Input records:
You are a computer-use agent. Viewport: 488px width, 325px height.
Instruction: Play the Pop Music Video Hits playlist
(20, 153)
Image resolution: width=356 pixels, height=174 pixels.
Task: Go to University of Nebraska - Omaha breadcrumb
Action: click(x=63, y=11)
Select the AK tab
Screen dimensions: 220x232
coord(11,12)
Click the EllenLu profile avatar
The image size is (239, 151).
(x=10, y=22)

What the exercise asks: All entries are to be repeated exactly and completely.

Solved problem:
You are a computer-use agent. Viewport: 488px width, 325px height.
Instruction: Play the Pop Music Video Hits playlist
(20, 153)
Image resolution: width=356 pixels, height=174 pixels.
Task: Go to University of Nebraska - Omaha breadcrumb
Action: click(x=63, y=11)
Select the AK tab
Screen dimensions: 220x232
coord(11,12)
Click the EllenLu profile avatar
The image size is (239, 151).
(x=10, y=22)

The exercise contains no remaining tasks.